This spatial averaging also explains the tendency for the discrepancy between the various DEM resolutions to be more marked near the margins of the glacier, as these areas are most affected by shading by the surrounding high terrain. It also explains the smaller discrepancy for Transect A; this is low on the glacier, across the area where the glacier snout ‘protrudes’ onto the coastal plain, and hence is less affected by shading caused by the surrounding topography.

Impact of DEM resolution on total energy balance

The glacier-wide spatial means of the calculated total energy balance for the periods 25 April–12 September 2001–03 (m w.e. of melt, averaged over the three model runs) and the four energy-balance components (net solar and longwave radiative fluxes, and sensible and latent turbulent fluxes (W m−2) calculated by taking the glacier-wide spatial means of the total fluxes over the model runs for the three years, dividing by the run length, then averaging over the three model runs) at different DEM resolutions are shown in Figure 7. Although the magnitude of the spatial mean of total energy balance varies from year to year, the increase in total energy balance in all three years is very similar, at approximately 3% for a change in DEM resolution of 2.5–200 m. The calculated net solar radiative flux increases by approximately 5% in all three years as resolution coarsens from 2.5 to 200 m. At resolutions coarser than 100–200 m, however, the pattern changes: the spatial means of total energy balance and net solar radiative flux both begin to decrease. The other energy-balance components behave in a more monotonic way: the spatial mean of net longwave radiation becomes increasingly negative at coarser resolutions; the spatial mean of turbulent sensible heat flux becomes less positive at coarser resolutions; and the spatial mean of turbulent latent heat flux becomes increasingly negative at coarser resolutions.

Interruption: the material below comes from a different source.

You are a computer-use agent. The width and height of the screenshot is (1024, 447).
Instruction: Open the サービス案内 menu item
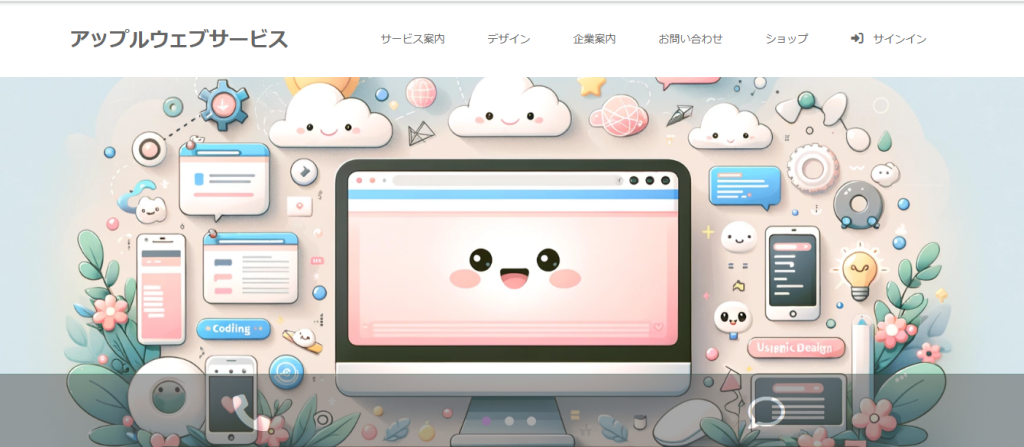(x=412, y=39)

Fig. 7. Glacier-wide spatial mean values of (a) the total energy balance (m w.e. of melt), (b) net solar and longwave radiative fluxes (W m−2) and (c) sensible and latent heat fluxes (W m−2) at different DEM resolutions for the periods 25 April–15 September 2001–03. Data are the averages for the three model runs. The tick marks denote the DEM resolutions used in this study; as in Figure 6, the x-axis scale is logarithmic.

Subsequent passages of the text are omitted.